We live in a two-party system where both parties are pro-war; when the wars go badly, the system scrambles to find a way to prevent antiwar sentiment from taking the drastic step of mounting a meaningful opposition.

Therefore from time to time we have to suffer through the spectacle of some status quo dingbat letting his hair down and performing a tortured impersonation of a peace activist during an election season. He bounds to the podium all hot and bothered and indignant-looking, and he sounds like he's against the war. Only once you've listened to the tape five or six times do you realize that he's saying that he's actually in favor of the war, he just thinks it should have been prosecuted more effectively.

This was the basic message of Richard Nixon in 1968, and exactly the same message now belongs to Hillary Clinton, who unveiled her new pseudo-anti-war pose during an absurd clash of war collaborators with Donald Rumsfeld on the Senate floor last week.

Pitched as an effort by Senators to discover the truth about the "on the ground" situation in Iraq, the series of interrogations of leading administration officials was really a forum for Conventional Wisdom to publicly abandon the war effort.

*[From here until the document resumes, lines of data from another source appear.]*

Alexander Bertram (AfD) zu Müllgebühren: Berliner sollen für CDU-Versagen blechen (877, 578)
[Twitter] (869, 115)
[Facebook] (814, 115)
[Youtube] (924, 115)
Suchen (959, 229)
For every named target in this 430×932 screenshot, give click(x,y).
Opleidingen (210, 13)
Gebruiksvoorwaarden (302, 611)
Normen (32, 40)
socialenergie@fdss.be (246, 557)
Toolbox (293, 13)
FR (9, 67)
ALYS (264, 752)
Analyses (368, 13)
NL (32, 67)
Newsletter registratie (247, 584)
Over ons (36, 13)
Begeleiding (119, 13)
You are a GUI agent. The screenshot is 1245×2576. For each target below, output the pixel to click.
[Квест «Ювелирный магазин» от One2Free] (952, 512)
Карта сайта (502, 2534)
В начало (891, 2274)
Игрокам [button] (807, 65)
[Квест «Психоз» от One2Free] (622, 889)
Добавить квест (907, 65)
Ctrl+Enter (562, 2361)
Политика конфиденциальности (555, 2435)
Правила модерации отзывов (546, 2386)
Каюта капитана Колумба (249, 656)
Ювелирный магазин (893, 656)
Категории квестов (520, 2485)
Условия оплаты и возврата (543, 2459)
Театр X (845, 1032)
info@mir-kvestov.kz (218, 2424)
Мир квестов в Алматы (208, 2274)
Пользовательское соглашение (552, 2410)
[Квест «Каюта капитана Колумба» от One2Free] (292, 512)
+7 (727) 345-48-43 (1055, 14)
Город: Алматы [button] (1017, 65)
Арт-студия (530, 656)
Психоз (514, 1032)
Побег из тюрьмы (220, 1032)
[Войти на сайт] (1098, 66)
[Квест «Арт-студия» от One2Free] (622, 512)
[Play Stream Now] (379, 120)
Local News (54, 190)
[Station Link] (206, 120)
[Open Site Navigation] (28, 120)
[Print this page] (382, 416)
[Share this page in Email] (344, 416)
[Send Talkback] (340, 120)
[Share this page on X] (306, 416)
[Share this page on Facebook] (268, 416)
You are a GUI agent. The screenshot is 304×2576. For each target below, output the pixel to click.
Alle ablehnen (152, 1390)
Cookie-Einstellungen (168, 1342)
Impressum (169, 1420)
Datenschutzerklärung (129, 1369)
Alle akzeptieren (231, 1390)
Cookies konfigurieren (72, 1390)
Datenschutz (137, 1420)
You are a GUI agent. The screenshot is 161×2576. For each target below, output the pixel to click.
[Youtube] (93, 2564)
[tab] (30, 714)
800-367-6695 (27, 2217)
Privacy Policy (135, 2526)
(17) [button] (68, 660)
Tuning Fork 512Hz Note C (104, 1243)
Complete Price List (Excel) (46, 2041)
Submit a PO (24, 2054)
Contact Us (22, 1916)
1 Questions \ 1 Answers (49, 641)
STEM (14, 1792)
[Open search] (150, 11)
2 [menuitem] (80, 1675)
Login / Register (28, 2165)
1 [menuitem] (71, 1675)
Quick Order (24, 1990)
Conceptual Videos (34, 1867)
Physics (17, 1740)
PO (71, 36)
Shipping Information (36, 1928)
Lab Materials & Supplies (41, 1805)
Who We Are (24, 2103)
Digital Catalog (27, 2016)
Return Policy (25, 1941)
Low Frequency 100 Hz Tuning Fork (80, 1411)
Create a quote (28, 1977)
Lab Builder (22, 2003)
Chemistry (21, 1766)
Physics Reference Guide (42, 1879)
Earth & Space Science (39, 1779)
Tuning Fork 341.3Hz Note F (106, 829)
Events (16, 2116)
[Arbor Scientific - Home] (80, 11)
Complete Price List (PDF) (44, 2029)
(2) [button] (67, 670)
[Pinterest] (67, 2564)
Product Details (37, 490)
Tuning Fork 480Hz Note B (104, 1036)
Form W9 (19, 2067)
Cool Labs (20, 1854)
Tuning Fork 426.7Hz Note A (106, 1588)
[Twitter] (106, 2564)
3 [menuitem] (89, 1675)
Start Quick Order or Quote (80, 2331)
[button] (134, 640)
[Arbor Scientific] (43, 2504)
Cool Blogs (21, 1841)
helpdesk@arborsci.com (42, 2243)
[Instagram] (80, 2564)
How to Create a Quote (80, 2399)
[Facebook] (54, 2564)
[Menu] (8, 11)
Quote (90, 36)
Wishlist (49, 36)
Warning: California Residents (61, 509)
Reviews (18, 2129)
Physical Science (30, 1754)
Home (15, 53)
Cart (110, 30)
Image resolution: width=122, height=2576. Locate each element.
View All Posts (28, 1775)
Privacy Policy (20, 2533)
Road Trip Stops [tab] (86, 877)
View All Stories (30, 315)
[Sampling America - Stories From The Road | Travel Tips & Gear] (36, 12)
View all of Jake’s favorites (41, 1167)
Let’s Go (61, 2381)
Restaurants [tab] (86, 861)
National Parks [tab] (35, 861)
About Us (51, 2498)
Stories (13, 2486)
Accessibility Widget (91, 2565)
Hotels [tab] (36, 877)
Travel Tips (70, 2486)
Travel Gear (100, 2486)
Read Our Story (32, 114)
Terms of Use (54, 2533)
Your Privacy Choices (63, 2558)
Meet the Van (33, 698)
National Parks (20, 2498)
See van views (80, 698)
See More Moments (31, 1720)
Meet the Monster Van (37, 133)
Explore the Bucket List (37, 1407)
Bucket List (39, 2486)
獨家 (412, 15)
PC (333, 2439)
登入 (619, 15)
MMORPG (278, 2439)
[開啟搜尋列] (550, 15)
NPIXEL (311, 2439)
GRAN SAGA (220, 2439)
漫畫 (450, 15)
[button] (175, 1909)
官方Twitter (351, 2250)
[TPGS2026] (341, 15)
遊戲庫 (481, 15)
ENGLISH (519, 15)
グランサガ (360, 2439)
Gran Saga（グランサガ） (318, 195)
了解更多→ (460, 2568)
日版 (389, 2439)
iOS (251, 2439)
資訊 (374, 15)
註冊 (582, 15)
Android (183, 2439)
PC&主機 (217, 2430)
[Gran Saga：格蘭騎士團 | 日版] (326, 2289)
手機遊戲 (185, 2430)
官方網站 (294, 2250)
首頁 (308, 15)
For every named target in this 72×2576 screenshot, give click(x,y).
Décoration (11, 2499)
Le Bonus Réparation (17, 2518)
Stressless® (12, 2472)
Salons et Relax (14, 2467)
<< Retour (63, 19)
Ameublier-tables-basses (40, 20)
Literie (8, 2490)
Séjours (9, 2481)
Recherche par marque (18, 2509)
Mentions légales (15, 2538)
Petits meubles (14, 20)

Generals admitted that Iraq was on the verge of civil war; senators gave gloomy speeches and re-positioned themselves for midterm election season. Even a slew of erstwhile media war-cheerleaders, most notably mustachioed Times dipshit Thomas Friedman, used the occasion of the hearings to throw in the towel, universally describing the war as both a lost cause and somebody else's fault (the hilarious Friedman formulation was "Whether for Bush reasons or Arab reasons . . . "). But the headline outcome was Hillary angrily demanding Don Rumsfeld's resignation, apparently for the crime of screwing up a perfectly good war.

Her semantically tortured apostrophic attack against Rumsfeld's "incompetence," in which she railed against the administration's "strategic blunders" but carefully avoided any discussion of the decision to invade that she and most other Democrats so enthusiastically supported, identified her as the status quo dingbat in this generation's version of the same old story.